Dynamics of the peptidoglycan biosynthetic machinery in the stalked budding bacterium Hyphomonas neptunium

Summary Most commonly studied bacteria grow symmetrically and divide by binary fission, generating two siblings of equal morphology. An exception to this rule are budding bacteria, in which new offspring emerges de novo from a morphologically invariant mother cell. Although this mode of proliferation is widespread in diverse bacterial lineages, the underlying mechanisms are still incompletely understood. Here, we report the first molecular‐level analysis of growth and morphogenesis in the stalked budding alphaproteobacterium Hyphomonas neptunium. Peptidoglycan labeling shows that, in this species, buds originate from a stalk‐like extension of the mother cell whose terminal segment is gradually remodeled into a new cell compartment. As a first step toward identifying the machinery mediating the budding process, we performed comprehensive mutational and localization studies of predicted peptidoglycan biosynthetic proteins in H. neptunium. These analyses identify factors that localize to distinct zones of dispersed and zonal growth, and they suggest a critical role of the MreB‐controlled elongasome in cell morphogenesis. Collectively, our work shows that the mechanism of growth in H. neptunium is distinct from that in related, polarly growing members of the order Rhizobiales, setting the stage for in‐depth analyses of the molecular principles regulating the fascinating developmental cycle of this species.
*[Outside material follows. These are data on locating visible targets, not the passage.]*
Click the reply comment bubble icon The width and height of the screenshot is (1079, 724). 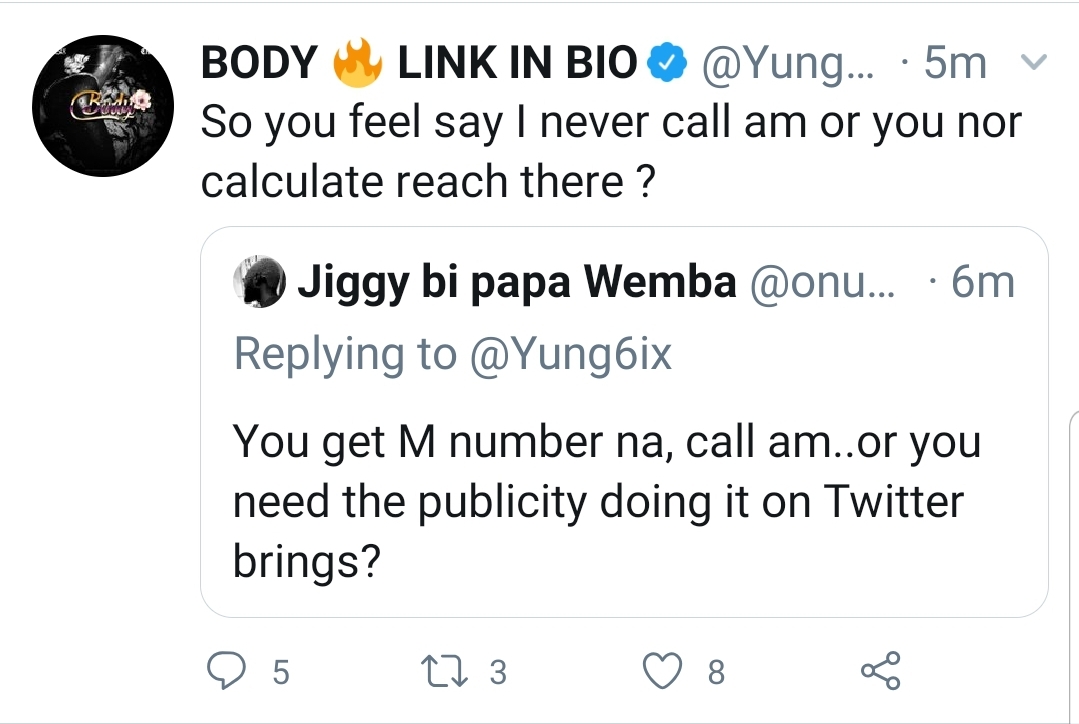[226, 671]
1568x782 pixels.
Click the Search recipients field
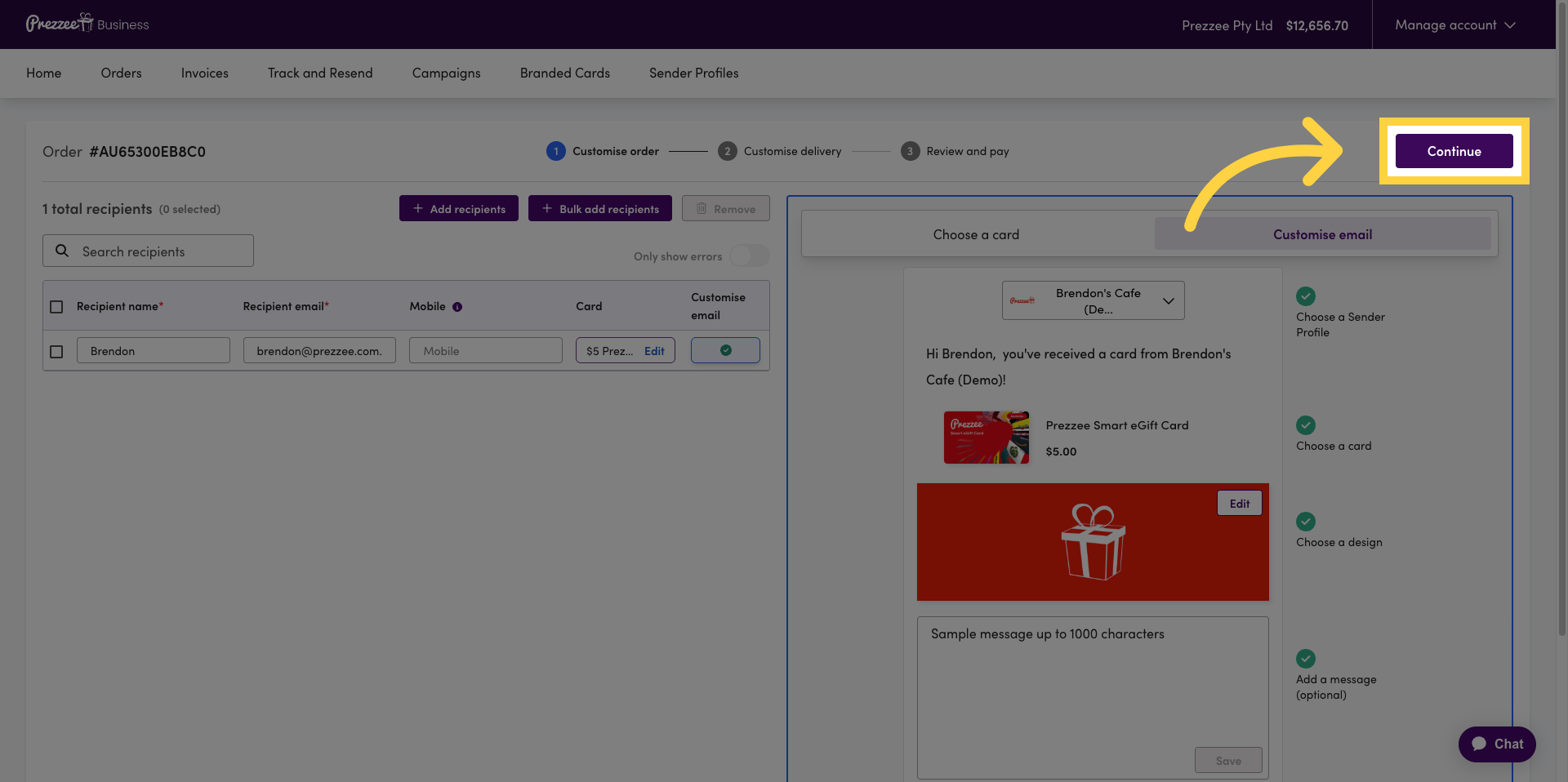point(148,251)
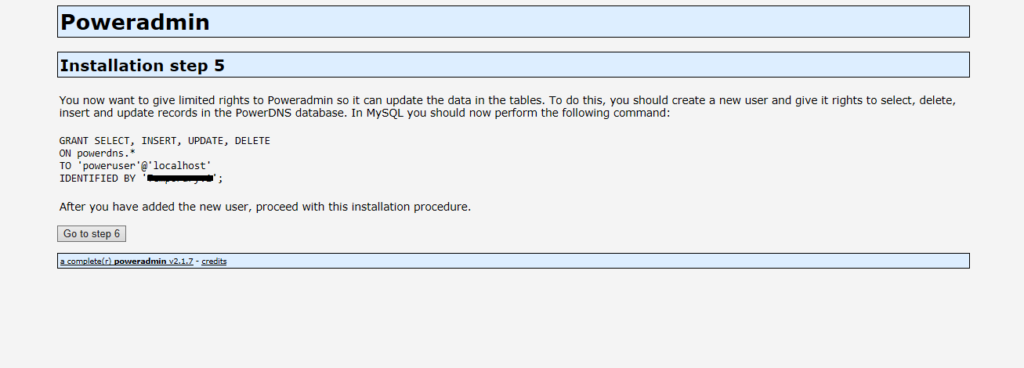Select the 'poweruser' text in SQL command
Screen dimensions: 1024x368
tap(106, 166)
The stalked budding bacterium Hyphomonas neptunium grows by generating buds at the tip of a stalk‐like cellular extension. This study reports the first molecular‐level analysis of cell wall biosynthesis in this species. We show that its mode of growth differs significantly from that in related polarly growing species and identify factors critical to proper morphogenesis. These findings set the stage for in‐depth mechanistic studies of a fascinating but poorly understood mode of bacterial proliferation.